> _WHAT THE TASK ASKS_: It is required that all of the data be written out exactly.

> _RAW DATA_:
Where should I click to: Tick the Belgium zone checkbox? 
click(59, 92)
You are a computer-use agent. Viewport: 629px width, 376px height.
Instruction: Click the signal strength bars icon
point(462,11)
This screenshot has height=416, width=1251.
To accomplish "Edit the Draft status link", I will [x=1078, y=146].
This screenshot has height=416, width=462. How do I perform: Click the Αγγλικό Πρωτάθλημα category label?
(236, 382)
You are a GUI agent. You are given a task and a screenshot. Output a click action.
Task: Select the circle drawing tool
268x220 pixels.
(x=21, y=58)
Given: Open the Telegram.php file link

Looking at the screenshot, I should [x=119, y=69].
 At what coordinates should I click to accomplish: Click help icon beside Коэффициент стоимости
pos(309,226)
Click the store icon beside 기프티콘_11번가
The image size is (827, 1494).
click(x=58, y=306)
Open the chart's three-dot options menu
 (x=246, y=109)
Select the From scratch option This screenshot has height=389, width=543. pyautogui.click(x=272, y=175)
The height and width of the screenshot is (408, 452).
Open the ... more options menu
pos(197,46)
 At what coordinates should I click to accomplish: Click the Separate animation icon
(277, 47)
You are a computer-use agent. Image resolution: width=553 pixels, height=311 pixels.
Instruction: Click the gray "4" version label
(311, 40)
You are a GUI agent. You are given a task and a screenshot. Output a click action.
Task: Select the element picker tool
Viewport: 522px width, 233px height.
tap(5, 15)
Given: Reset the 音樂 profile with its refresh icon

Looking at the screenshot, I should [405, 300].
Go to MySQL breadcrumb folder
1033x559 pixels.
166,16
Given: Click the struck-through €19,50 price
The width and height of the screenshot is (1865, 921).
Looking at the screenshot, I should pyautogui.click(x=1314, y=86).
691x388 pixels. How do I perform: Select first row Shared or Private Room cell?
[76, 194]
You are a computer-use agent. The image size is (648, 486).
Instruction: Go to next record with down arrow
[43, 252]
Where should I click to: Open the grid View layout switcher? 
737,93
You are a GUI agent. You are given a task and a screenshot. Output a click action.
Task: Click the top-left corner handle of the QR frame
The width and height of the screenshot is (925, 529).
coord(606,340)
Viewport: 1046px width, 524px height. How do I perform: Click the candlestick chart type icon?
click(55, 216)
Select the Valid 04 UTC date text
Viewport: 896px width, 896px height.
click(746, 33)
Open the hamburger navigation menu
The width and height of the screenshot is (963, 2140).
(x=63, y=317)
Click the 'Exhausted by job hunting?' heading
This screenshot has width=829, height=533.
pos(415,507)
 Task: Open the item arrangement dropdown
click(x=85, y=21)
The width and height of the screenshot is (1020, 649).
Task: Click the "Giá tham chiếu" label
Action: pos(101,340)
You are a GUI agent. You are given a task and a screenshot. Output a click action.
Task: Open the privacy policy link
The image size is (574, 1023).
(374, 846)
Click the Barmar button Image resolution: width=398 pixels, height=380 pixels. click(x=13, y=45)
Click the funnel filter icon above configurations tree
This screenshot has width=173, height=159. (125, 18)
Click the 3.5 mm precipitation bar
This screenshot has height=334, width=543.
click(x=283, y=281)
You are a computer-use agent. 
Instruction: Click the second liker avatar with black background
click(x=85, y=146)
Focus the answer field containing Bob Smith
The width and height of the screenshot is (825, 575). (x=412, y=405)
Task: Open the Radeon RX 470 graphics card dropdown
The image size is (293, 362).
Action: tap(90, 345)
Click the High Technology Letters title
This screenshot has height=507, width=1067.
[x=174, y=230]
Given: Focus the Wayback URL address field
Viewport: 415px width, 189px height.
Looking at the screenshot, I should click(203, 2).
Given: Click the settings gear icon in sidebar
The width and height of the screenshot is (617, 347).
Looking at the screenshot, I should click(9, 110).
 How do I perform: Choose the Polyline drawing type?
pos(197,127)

> _OUTPUT OF THE TASK_:
Where should I click to: Tick the Belgium zone checkbox? 
click(59, 92)
You are a computer-use agent. Viewport: 629px width, 376px height.
Instruction: Click the signal strength bars icon
point(462,11)
This screenshot has height=416, width=1251.
To accomplish "Edit the Draft status link", I will [x=1078, y=146].
This screenshot has height=416, width=462. How do I perform: Click the Αγγλικό Πρωτάθλημα category label?
(236, 382)
You are a GUI agent. You are given a task and a screenshot. Output a click action.
Task: Select the circle drawing tool
268x220 pixels.
(x=21, y=58)
Given: Open the Telegram.php file link

Looking at the screenshot, I should [x=119, y=69].
 At what coordinates should I click to accomplish: Click help icon beside Коэффициент стоимости
pos(309,226)
Click the store icon beside 기프티콘_11번가
The image size is (827, 1494).
click(x=58, y=306)
Open the chart's three-dot options menu
 (x=246, y=109)
Select the From scratch option This screenshot has height=389, width=543. pyautogui.click(x=272, y=175)
The height and width of the screenshot is (408, 452).
Open the ... more options menu
pos(197,46)
 At what coordinates should I click to accomplish: Click the Separate animation icon
(277, 47)
You are a computer-use agent. Image resolution: width=553 pixels, height=311 pixels.
Instruction: Click the gray "4" version label
(311, 40)
You are a GUI agent. You are given a task and a screenshot. Output a click action.
Task: Select the element picker tool
Viewport: 522px width, 233px height.
tap(5, 15)
Given: Reset the 音樂 profile with its refresh icon

Looking at the screenshot, I should [405, 300].
Go to MySQL breadcrumb folder
1033x559 pixels.
166,16
Given: Click the struck-through €19,50 price
The width and height of the screenshot is (1865, 921).
Looking at the screenshot, I should pyautogui.click(x=1314, y=86).
691x388 pixels. How do I perform: Select first row Shared or Private Room cell?
[76, 194]
You are a computer-use agent. The image size is (648, 486).
Instruction: Go to next record with down arrow
[43, 252]
Where should I click to: Open the grid View layout switcher? 
737,93
You are a GUI agent. You are given a task and a screenshot. Output a click action.
Task: Click the top-left corner handle of the QR frame
The width and height of the screenshot is (925, 529).
coord(606,340)
Viewport: 1046px width, 524px height. How do I perform: Click the candlestick chart type icon?
click(55, 216)
Select the Valid 04 UTC date text
Viewport: 896px width, 896px height.
click(746, 33)
Open the hamburger navigation menu
The width and height of the screenshot is (963, 2140).
(x=63, y=317)
Click the 'Exhausted by job hunting?' heading
This screenshot has width=829, height=533.
pos(415,507)
 Task: Open the item arrangement dropdown
click(x=85, y=21)
The width and height of the screenshot is (1020, 649).
Task: Click the "Giá tham chiếu" label
Action: pos(101,340)
You are a GUI agent. You are given a task and a screenshot. Output a click action.
Task: Open the privacy policy link
The image size is (574, 1023).
(374, 846)
Click the Barmar button Image resolution: width=398 pixels, height=380 pixels. click(x=13, y=45)
Click the funnel filter icon above configurations tree
This screenshot has width=173, height=159. (125, 18)
Click the 3.5 mm precipitation bar
This screenshot has height=334, width=543.
click(x=283, y=281)
You are a computer-use agent. 
Instruction: Click the second liker avatar with black background
click(x=85, y=146)
Focus the answer field containing Bob Smith
The width and height of the screenshot is (825, 575). (x=412, y=405)
Task: Open the Radeon RX 470 graphics card dropdown
The image size is (293, 362).
Action: tap(90, 345)
Click the High Technology Letters title
This screenshot has height=507, width=1067.
[x=174, y=230]
Given: Focus the Wayback URL address field
Viewport: 415px width, 189px height.
Looking at the screenshot, I should click(203, 2).
Given: Click the settings gear icon in sidebar
The width and height of the screenshot is (617, 347).
Looking at the screenshot, I should click(9, 110).
 How do I perform: Choose the Polyline drawing type?
pos(197,127)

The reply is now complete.